Lynch Street, which bisected the Jackson State campus, was named for John R. Lynch, a Black U.S. Representative during Reconstruction. By 1970, it had become a recurring flashpoint where Black and white Jackson residents collided. The road channeled white motorists through the heart of a Black campus, and confrontations were common. On the evening of Thursday, May 14, roughly a hundred students gathered along Lynch Street. Tensions had been building for days, fueled by the war, by the Kent State killings, and by a rumor -- later proved false -- that Charles Evers, the civil rights leader and brother of slain activist Medgar Evers, and his wife had been killed. A non-Jackson State student set a dump truck on fire. The police arrived in force.
At least 75 officers from the Jackson city police and the Mississippi Highway Patrol moved to control the crowd while firefighters extinguished the flames. After the fire crews left shortly before midnight, the officers advanced on a group of students gathered in front of Alexander Hall, a women's dormitory. At roughly 12:05 a.m. on May 15, the police opened fire on the building. Authorities later claimed they had spotted a sniper on an upper floor and that shots were coming from multiple directions. Students denied provoking the officers. The barrage lasted approximately thirty seconds. Forty state highway patrolmen fired shotguns from as close as thirty feet. Two city policemen and one state patrolman reported minor injuries from flying glass. Inside and around Alexander Hall, two young men lay dead and twelve people were wounded.
The President's Commission on Campus Unrest, also known as the Scranton Commission, investigated both the Kent State and Jackson State shootings. Its report called the police gunfire at Jackson State an "unreasonable, unjustified overreaction." Yet no officers were ever indicted. A federal grand jury investigation ended in December 1970 without charges. The national media, already saturated by Kent State coverage, gave Jackson State a fraction of the attention. The disparity became its own story: four white students killed at a predominantly white university in Ohio sparked weeks of protest and a Neil Young anthem, while two Black students killed at a historically Black college in Mississippi were largely forgotten outside the communities that mourned them.
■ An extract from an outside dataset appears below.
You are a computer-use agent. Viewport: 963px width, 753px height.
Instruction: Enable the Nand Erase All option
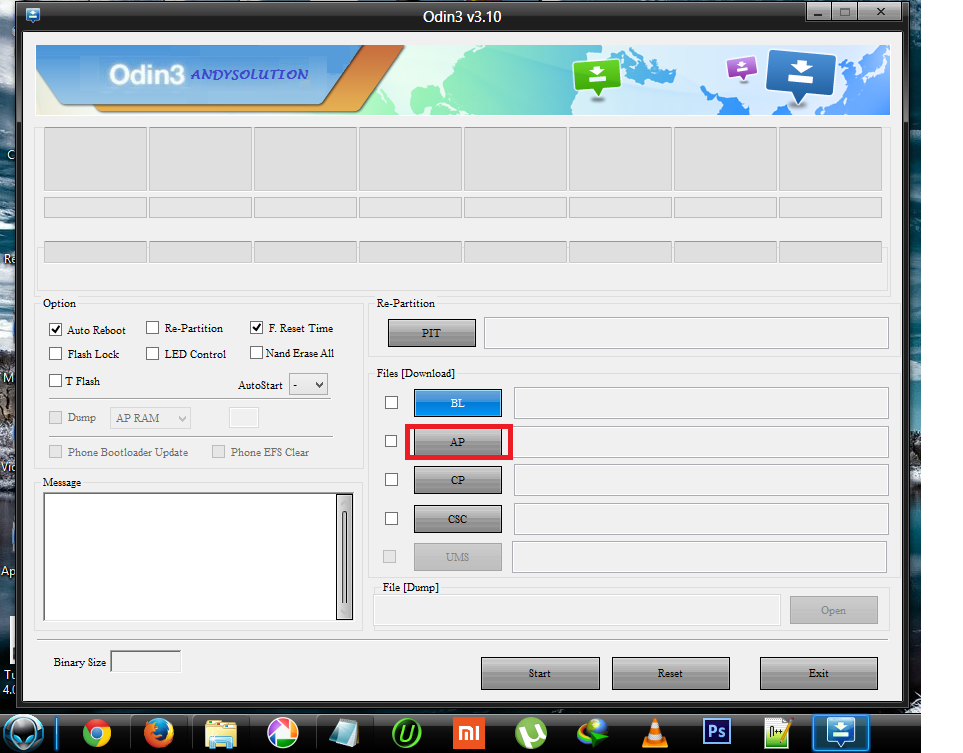256,353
Jackson State University eventually memorialized the site by naming it Gibbs-Green Plaza, a multi-level brick and concrete space on the eastern side of campus bordering Lynch Street and linking Alexander Hall to the University Green. A stone monument near the plaza honors Gibbs and Green. The damage to Alexander Hall's facade was deliberately preserved as a physical reminder. For fifty-one years, however, no formal public apology was issued. That changed at Jackson State's 2021 commencement ceremony, when Mayor Chokwe Antar Lumumba and State Senator Hillman Terome Frazier delivered a public apology, pledging to "publicly atone for the sins of our past and proclaim a new identity of dignity, equity and justice." Gibbs and Green were awarded posthumous honorary doctorate degrees, accepted by their families. The bullet holes in Alexander Hall remain.
Located at 32.30N, 90.21W. Jackson State University campus is visible in western Jackson, Mississippi, with Alexander Hall and Gibbs-Green Plaza along the former Lynch Street corridor on the eastern edge of campus. Jackson-Medgar Wiley Evers International Airport (KJAN) lies approximately 10 miles to the east. Hawkins Field (KHKS) is about 3 miles north of campus. The Pearl River runs east of the university, and the distinctive campus quad is identifiable from lower altitudes.